With pictures left out, only the lines from the one containing "How do I perform: Open 产品 in the sidebar?" through the end of the records should be reproduced exactly, please.

Stored items:
------------------------------------------------

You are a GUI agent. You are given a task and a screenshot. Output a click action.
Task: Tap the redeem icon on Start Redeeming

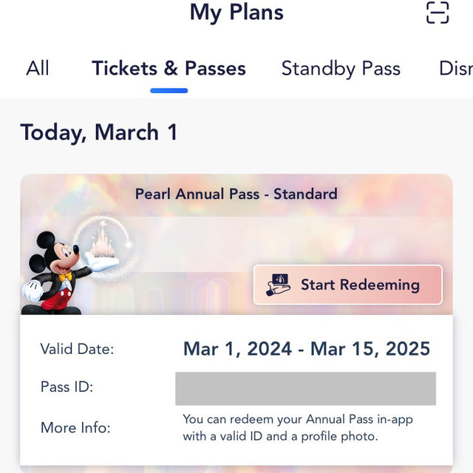278,285
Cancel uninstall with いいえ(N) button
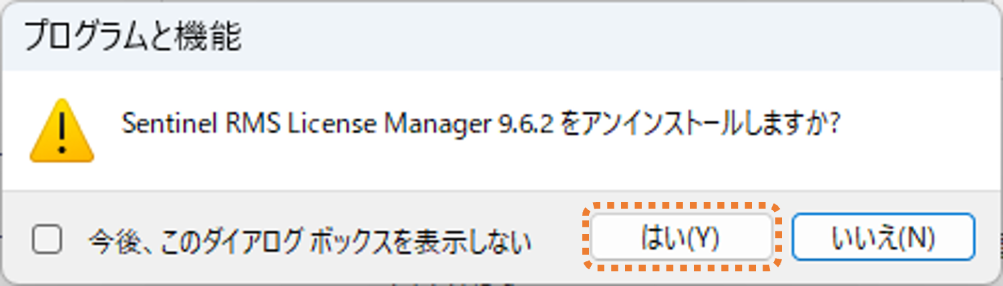This screenshot has width=1003, height=286. [883, 237]
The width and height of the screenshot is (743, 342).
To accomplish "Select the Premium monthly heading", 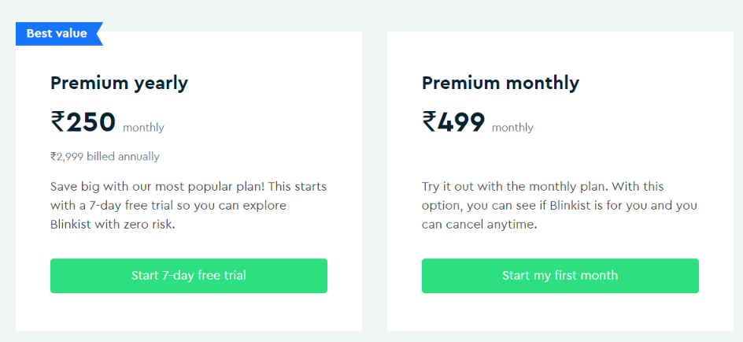I will 500,83.
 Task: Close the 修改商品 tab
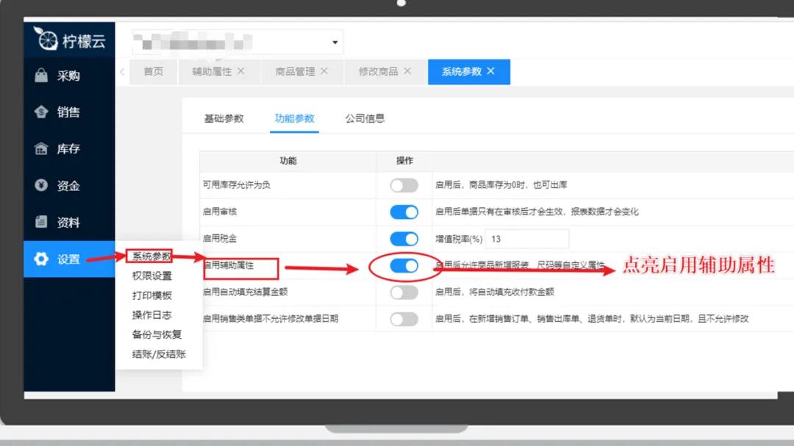click(x=407, y=71)

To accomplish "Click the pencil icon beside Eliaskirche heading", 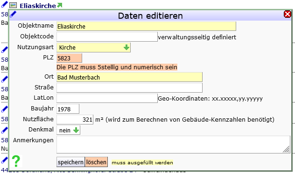I will 5,4.
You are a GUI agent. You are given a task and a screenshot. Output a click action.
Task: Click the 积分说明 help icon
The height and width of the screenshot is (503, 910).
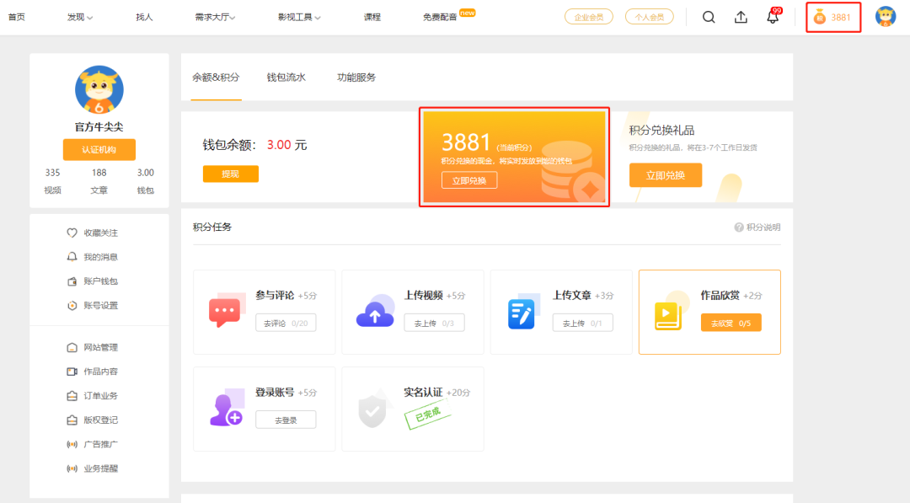[x=739, y=227]

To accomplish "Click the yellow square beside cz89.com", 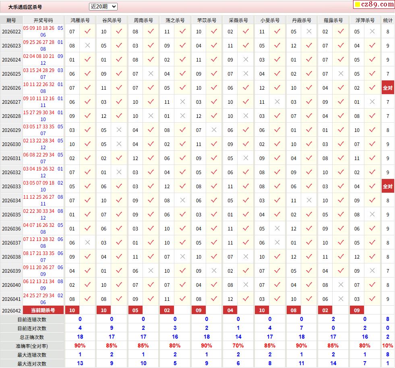I will 357,5.
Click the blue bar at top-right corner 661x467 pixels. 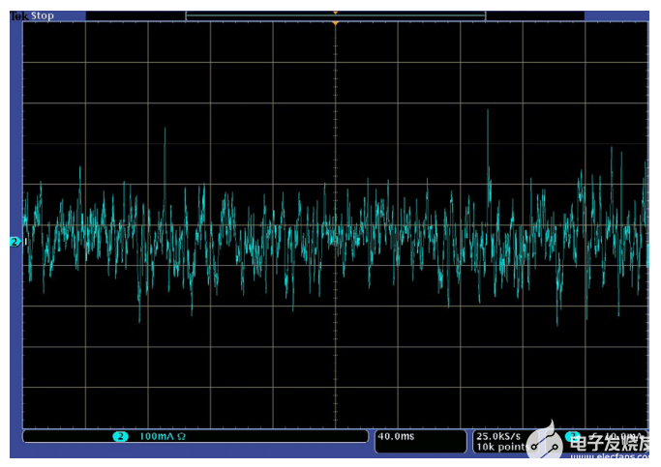coord(616,15)
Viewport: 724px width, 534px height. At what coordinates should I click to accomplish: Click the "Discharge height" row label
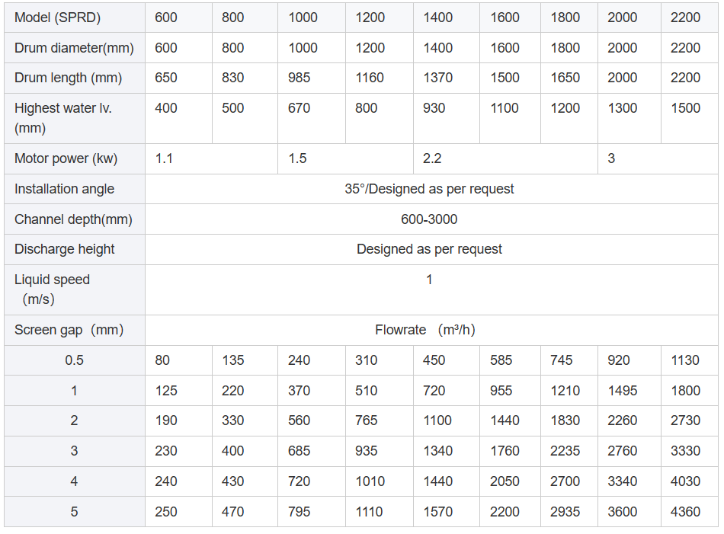click(x=65, y=249)
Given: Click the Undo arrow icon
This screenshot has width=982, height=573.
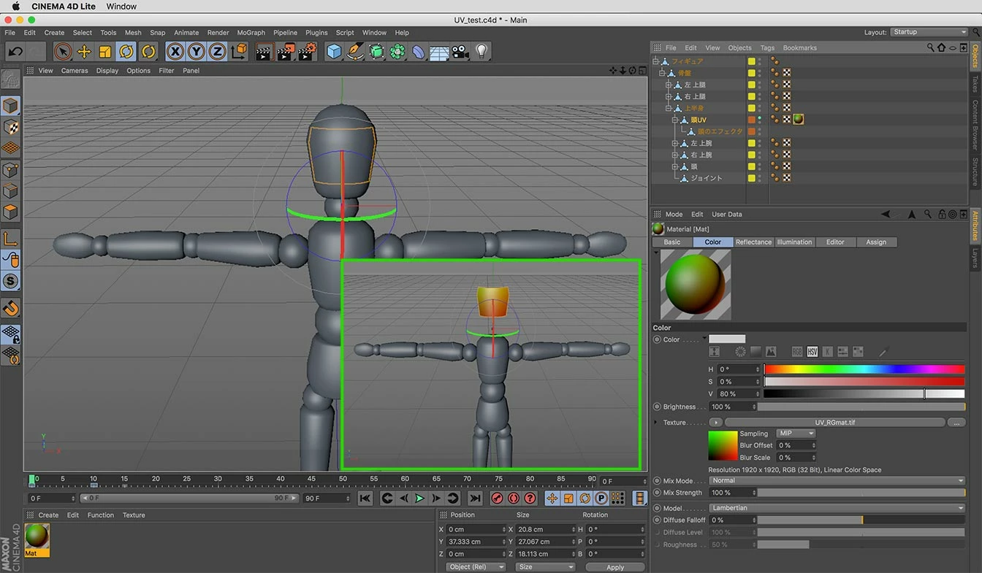Looking at the screenshot, I should tap(15, 51).
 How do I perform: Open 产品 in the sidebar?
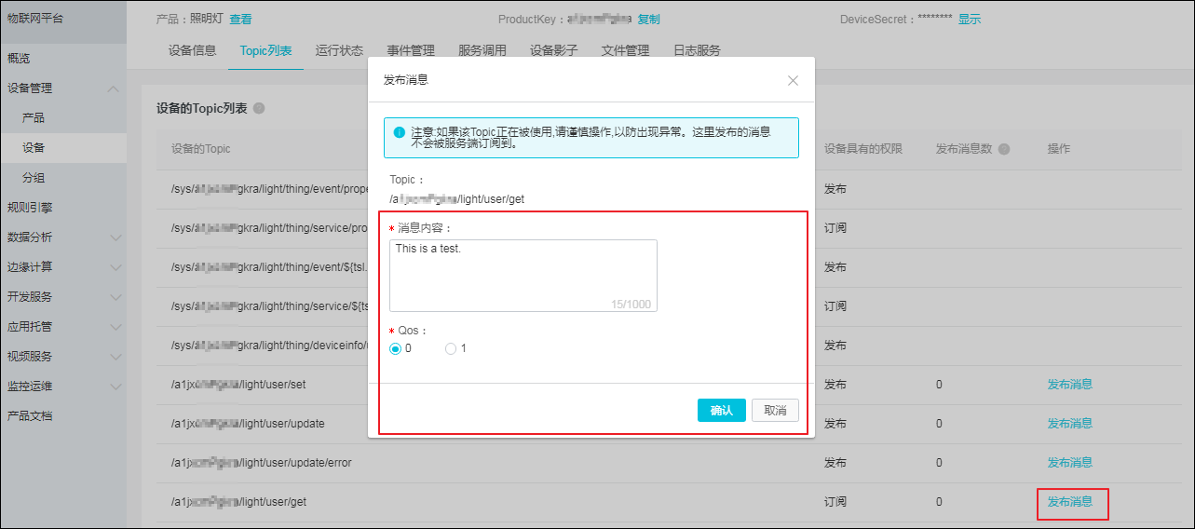coord(34,118)
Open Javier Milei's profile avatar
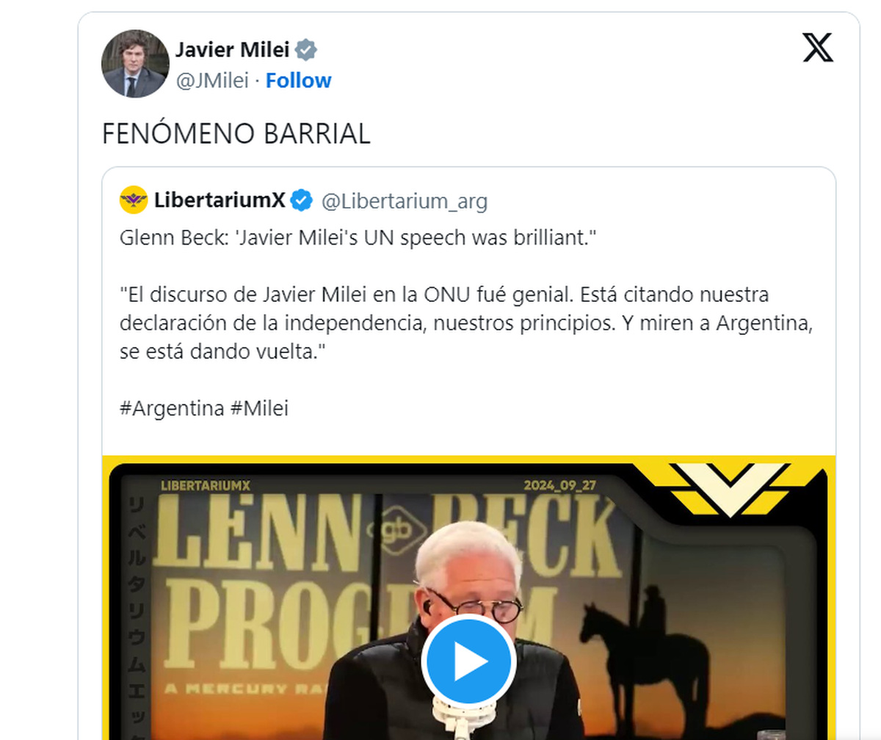Viewport: 881px width, 740px height. pos(135,64)
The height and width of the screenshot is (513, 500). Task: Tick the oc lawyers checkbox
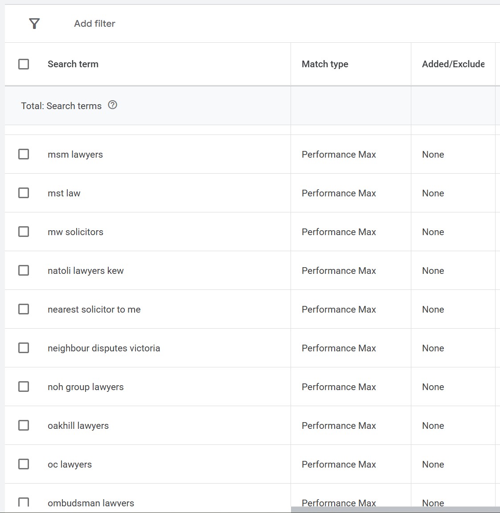tap(24, 464)
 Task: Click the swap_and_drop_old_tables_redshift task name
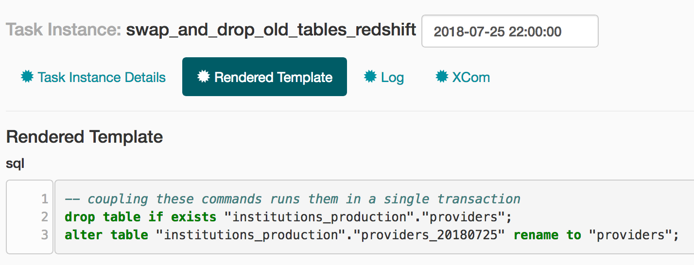click(x=271, y=31)
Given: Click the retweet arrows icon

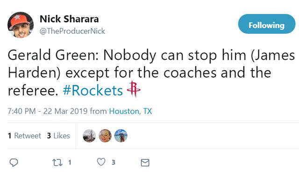Looking at the screenshot, I should [x=57, y=163].
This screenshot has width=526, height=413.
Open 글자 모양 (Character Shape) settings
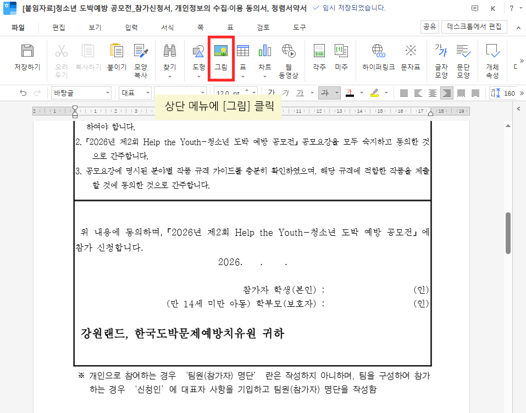441,57
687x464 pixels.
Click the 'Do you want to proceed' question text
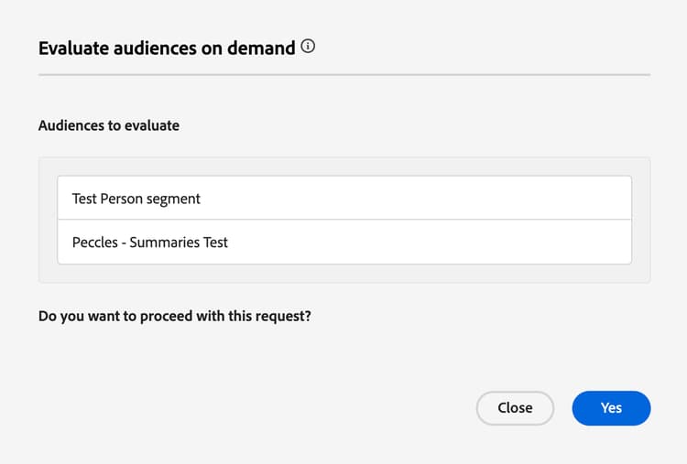pyautogui.click(x=174, y=317)
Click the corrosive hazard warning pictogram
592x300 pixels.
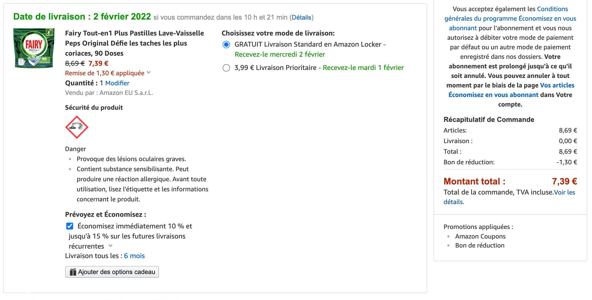click(77, 127)
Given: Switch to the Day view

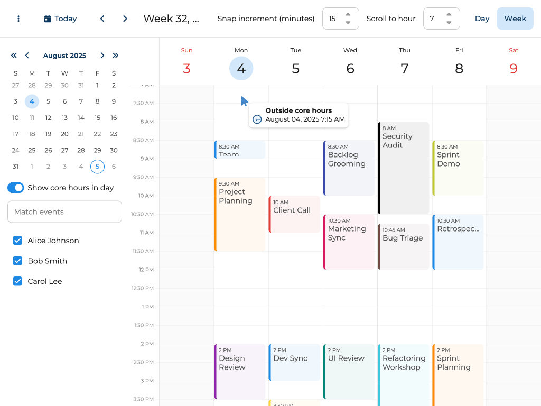Looking at the screenshot, I should [482, 19].
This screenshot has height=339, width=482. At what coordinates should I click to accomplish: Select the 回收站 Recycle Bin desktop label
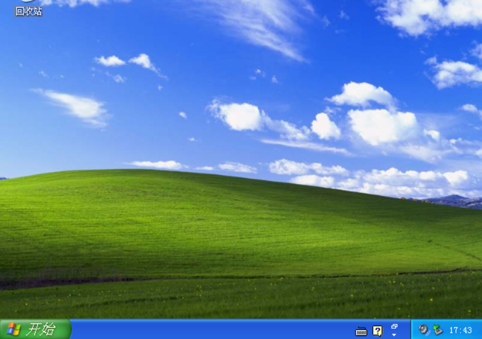point(28,12)
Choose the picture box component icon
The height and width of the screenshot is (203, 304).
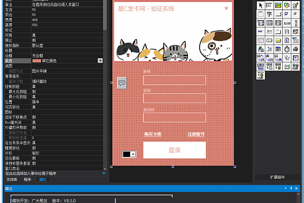click(278, 5)
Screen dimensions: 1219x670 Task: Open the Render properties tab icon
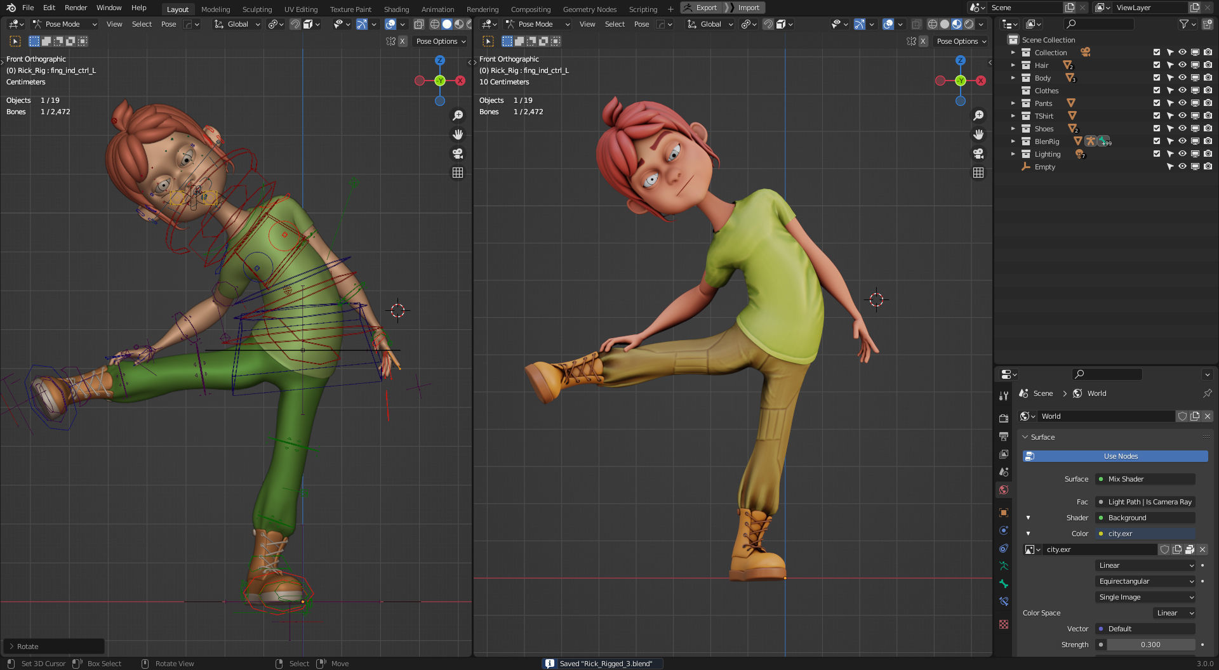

------------------------------------------------

__Output__
 How do I perform: Open 产品 in the sidebar?
coord(34,118)
Open Javier Milei's profile avatar
Viewport: 881px width, 740px height. pos(135,64)
The height and width of the screenshot is (513, 500). Task: Tick the oc lawyers checkbox
tap(24, 464)
 Task: Click the swap_and_drop_old_tables_redshift task name
click(x=271, y=31)
Given: Click the retweet arrows icon

Looking at the screenshot, I should [x=57, y=163].
This screenshot has width=526, height=413.
Open 글자 모양 (Character Shape) settings
441,57
687x464 pixels.
Click the 'Do you want to proceed' question text
pyautogui.click(x=174, y=317)
Click the corrosive hazard warning pictogram
592x300 pixels.
click(77, 127)
Given: Switch to the Day view

Looking at the screenshot, I should [482, 19].
This screenshot has height=339, width=482. At what coordinates should I click to accomplish: Select the 回收站 Recycle Bin desktop label
point(28,12)
Choose the picture box component icon
The height and width of the screenshot is (203, 304).
click(278, 5)
Screen dimensions: 1219x670 Task: Open the Render properties tab icon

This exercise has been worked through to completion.